A tese ideológica de Vasco Graça Moura de que “os intelectuais estão em vias de extinção”, apresentada em entrevista ao jornal i em agosto de 2013[3], é resultante do seu desencanto com a importância que os intelectuais têm no mundo atual e com a sua própria opção ideológica favorável à minimização do Estado no plano Cultural.
Manuela Canavilhas, por exemplo, no jornal das 9, do dia 29 de agosto de 2013, da SIC Notícias considerou, em antítese, que o Estado no caso da Exposição da artista Joana Vasconcelos deveria ter assumido este projecto estratégico de investir para colher os previsíveis lucros, dado o êxito internacional da artista no Palácio de Versalhes. Por oposição, Vasco Graça Moura assumiu uma posição de resignação perante a realidade incontornável de aceitação incondicional dos critérios dos mercados e menorizou no seu pensamento, concomitantemente, o papel das redes sociais e dos opinion makers nos meios de comunicação social. Revelou, assim, um completo desencanto e resignação como intelectual perante a ideologia dominante e, deste modo, limitou o seu próprio poder de intervenção social como membro da intelectualidade europeia.
Em síntese, é imperioso lutar contra a rendição das elites intelectuais ao poder tecnocrático, sob o risco da inexistência de visões amplas da vida humana nas sociedades pseudodesenvolvidas aprofundar a desumanidade das instituições e das estruturas internacionais. Por esta razão, constitui um imperativo Ético a intervenção social dos intelectuais na presente conjuntura, desta Globalização desregulada, que nos submerge numa exasperante apatia cívica.
[1] “Intelectual”, in Dicionário da Língua Portuguesa Contemporânea da Academia das Ciências de Lisboa, Lisboa, Editora Verbo, 2001, p. 2129.

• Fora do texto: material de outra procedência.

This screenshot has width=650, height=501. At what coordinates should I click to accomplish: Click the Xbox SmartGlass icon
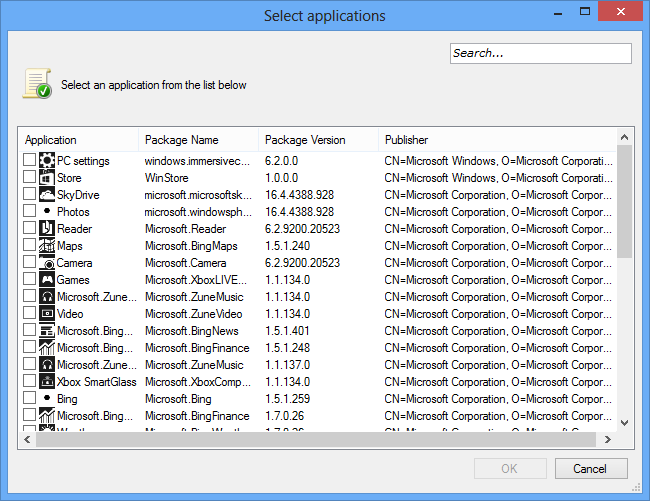pyautogui.click(x=46, y=382)
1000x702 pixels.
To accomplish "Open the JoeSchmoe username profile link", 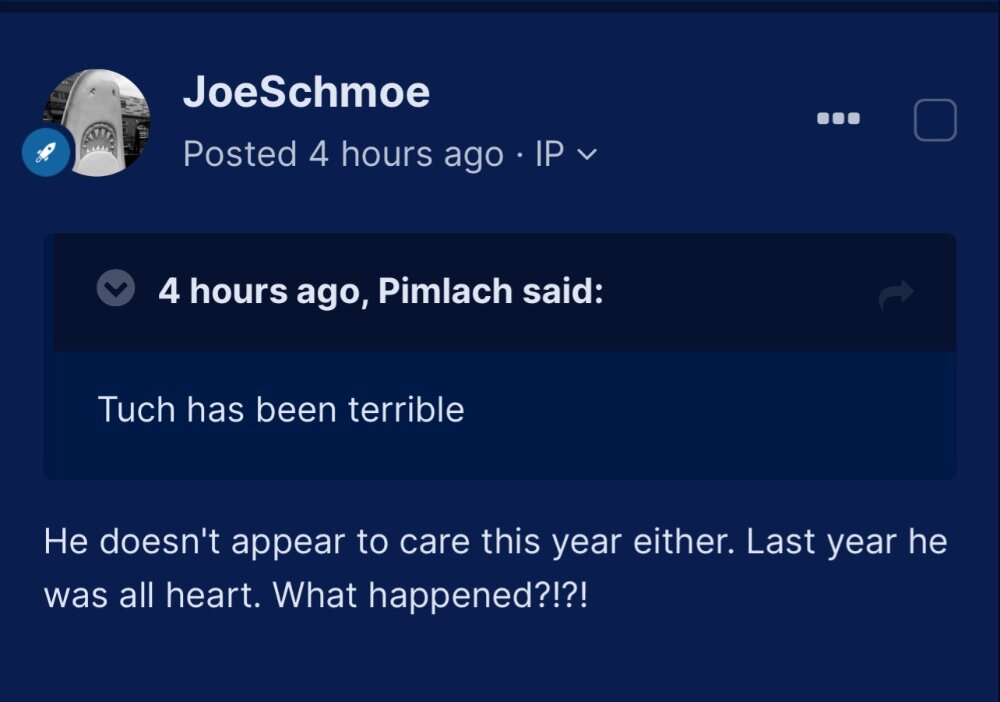I will coord(306,92).
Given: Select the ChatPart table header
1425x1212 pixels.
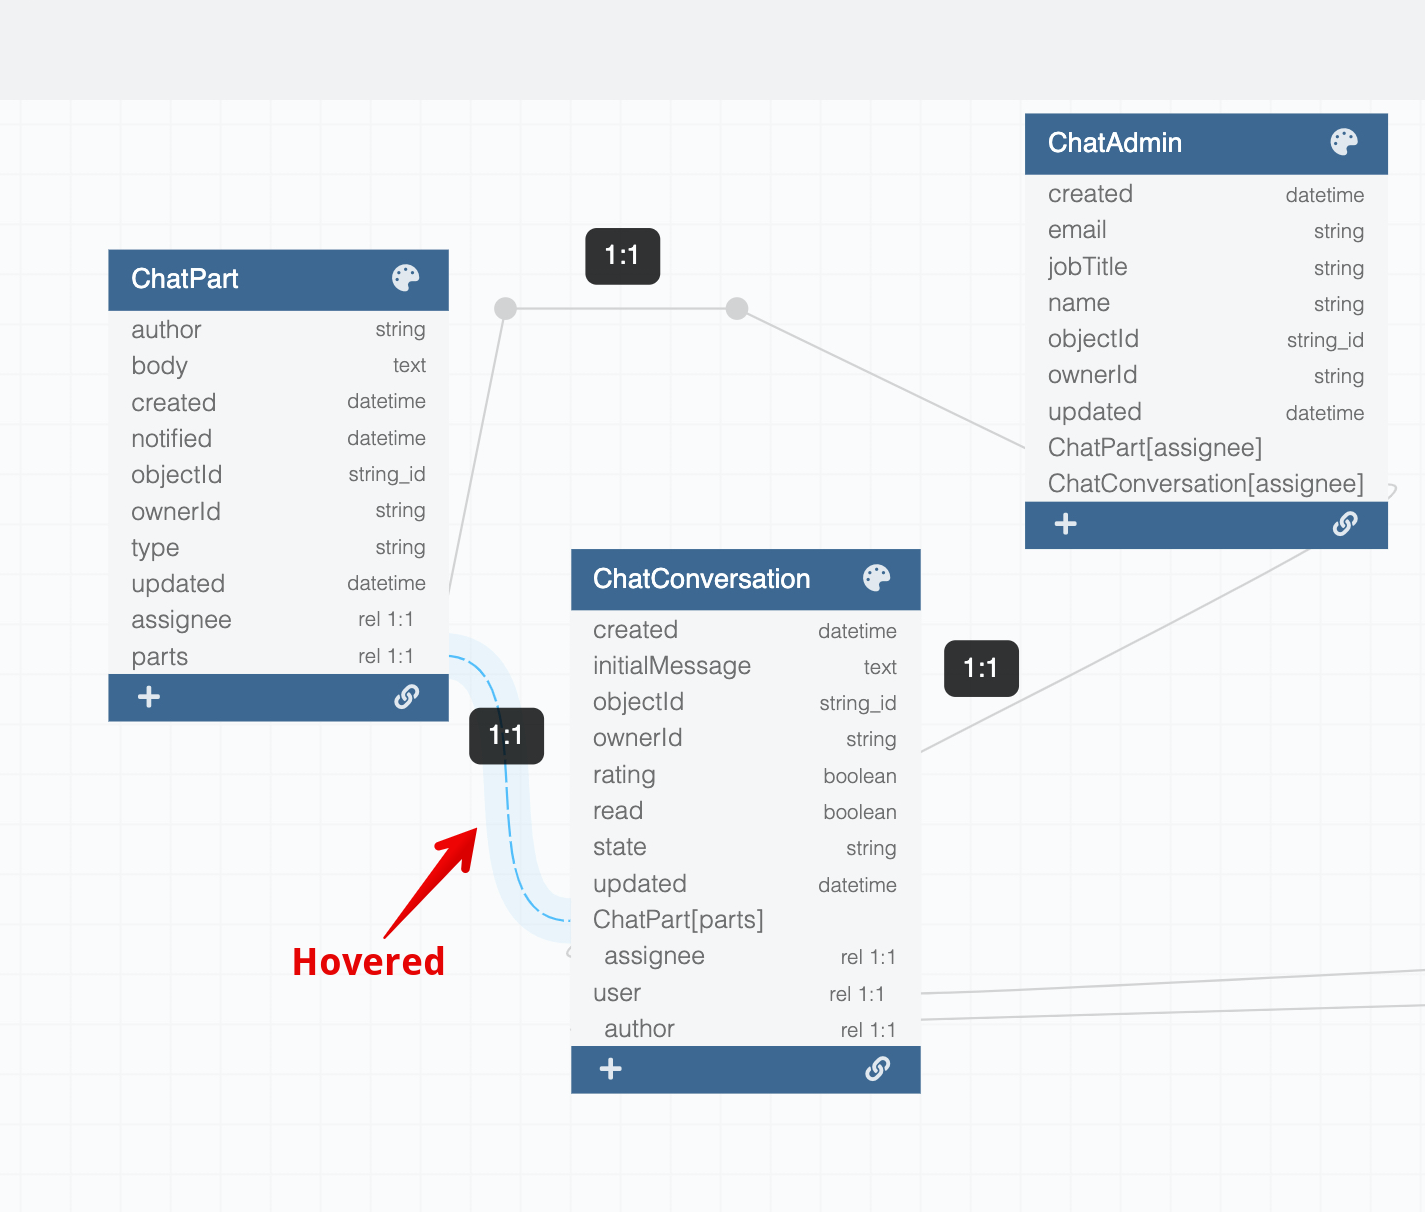Looking at the screenshot, I should click(240, 279).
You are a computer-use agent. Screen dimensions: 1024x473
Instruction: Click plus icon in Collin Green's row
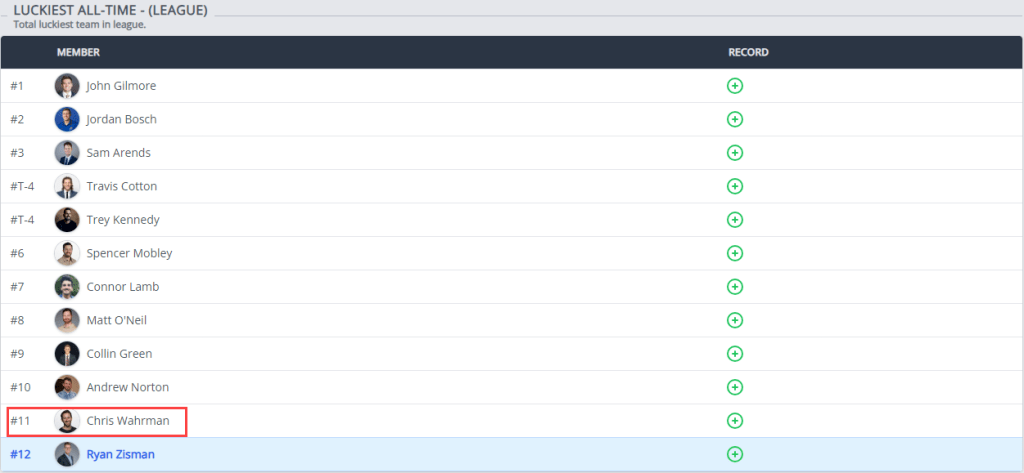coord(735,354)
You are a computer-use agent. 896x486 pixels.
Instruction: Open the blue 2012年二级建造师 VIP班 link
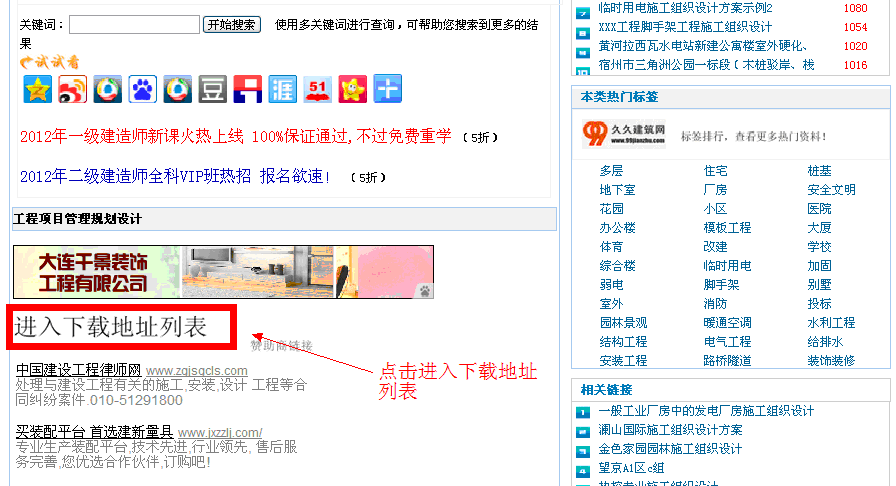[175, 177]
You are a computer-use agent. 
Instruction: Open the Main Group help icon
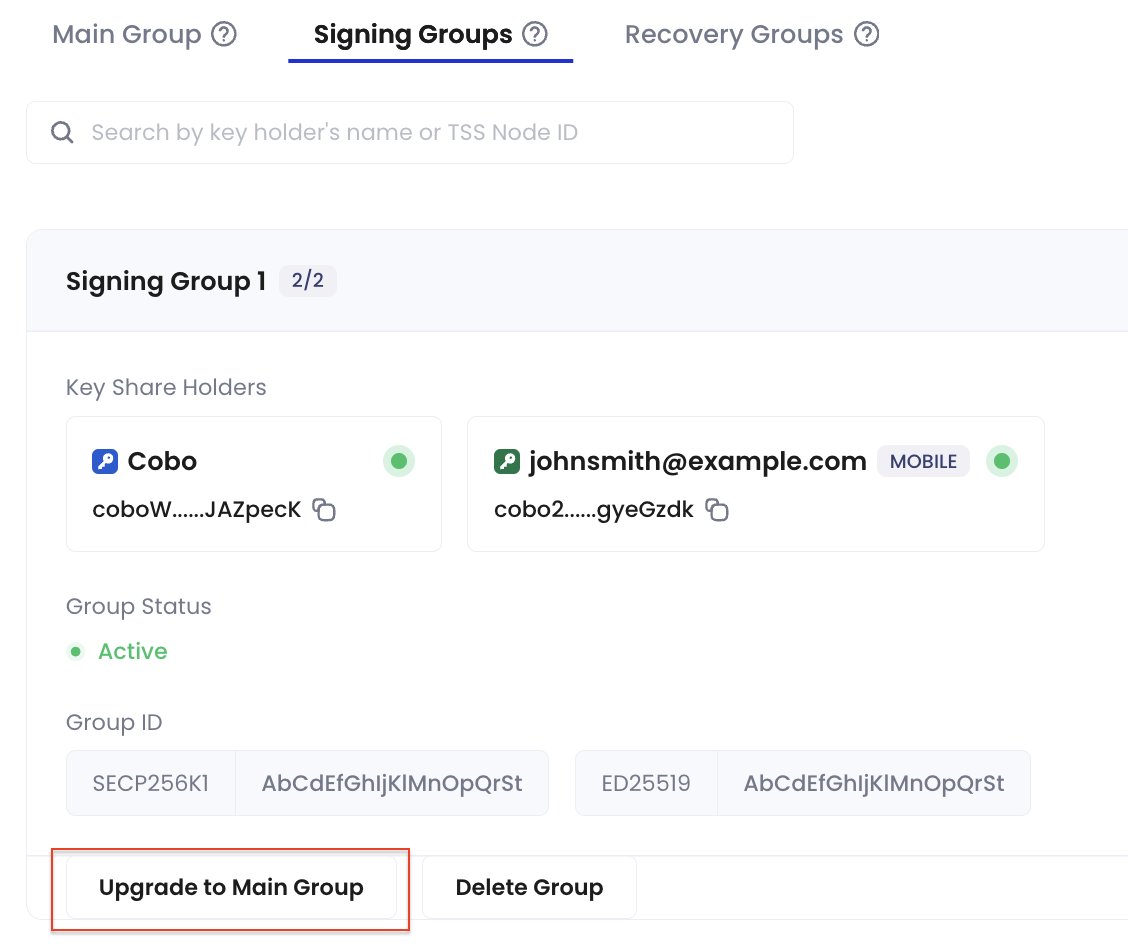[x=224, y=34]
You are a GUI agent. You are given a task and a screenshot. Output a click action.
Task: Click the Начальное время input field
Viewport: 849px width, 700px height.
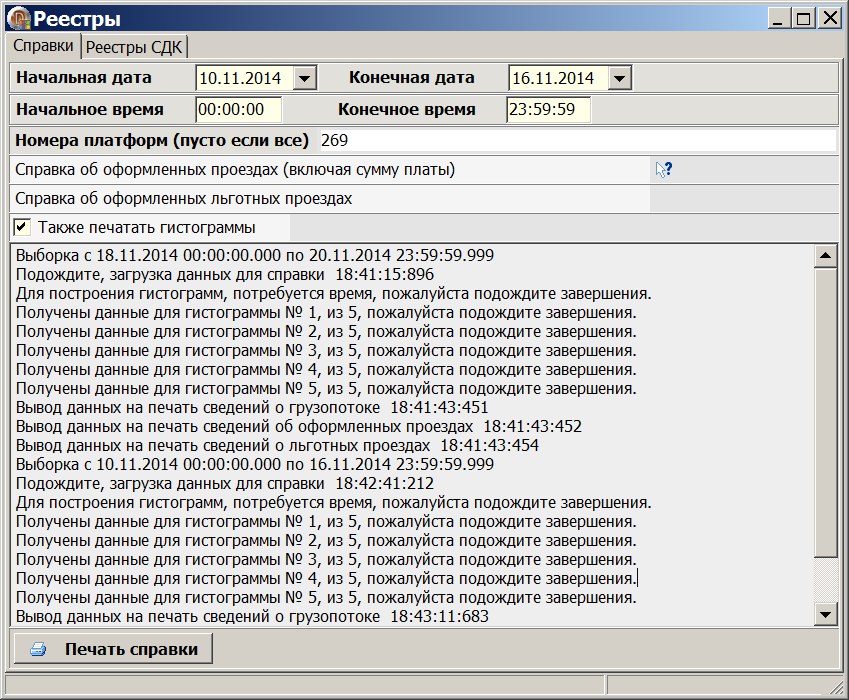pyautogui.click(x=238, y=109)
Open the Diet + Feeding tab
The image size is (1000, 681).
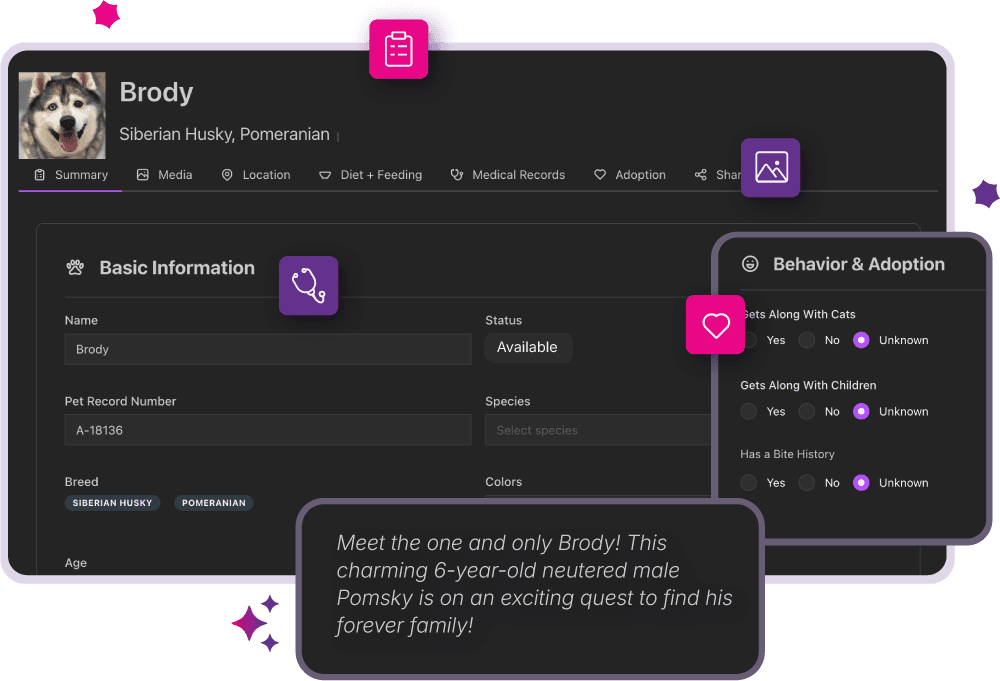click(370, 175)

[2] Adriano Moreira, “Discurso de Doutoramento Honoris Causa na Universidade do Mindelo – Cabo Verde”, in Nova Águia, nº 9, Sintra, Editora Zéfiro, 2012, pp. 215-218.
[3] “Vasco Graça Moura ‘Os intelectuais estão em vias de extinção – entrevista de Margarida Bon de Sousa a Vasco Graça Moura”, i (jornal), 17 de agosto de 2013, p. 25.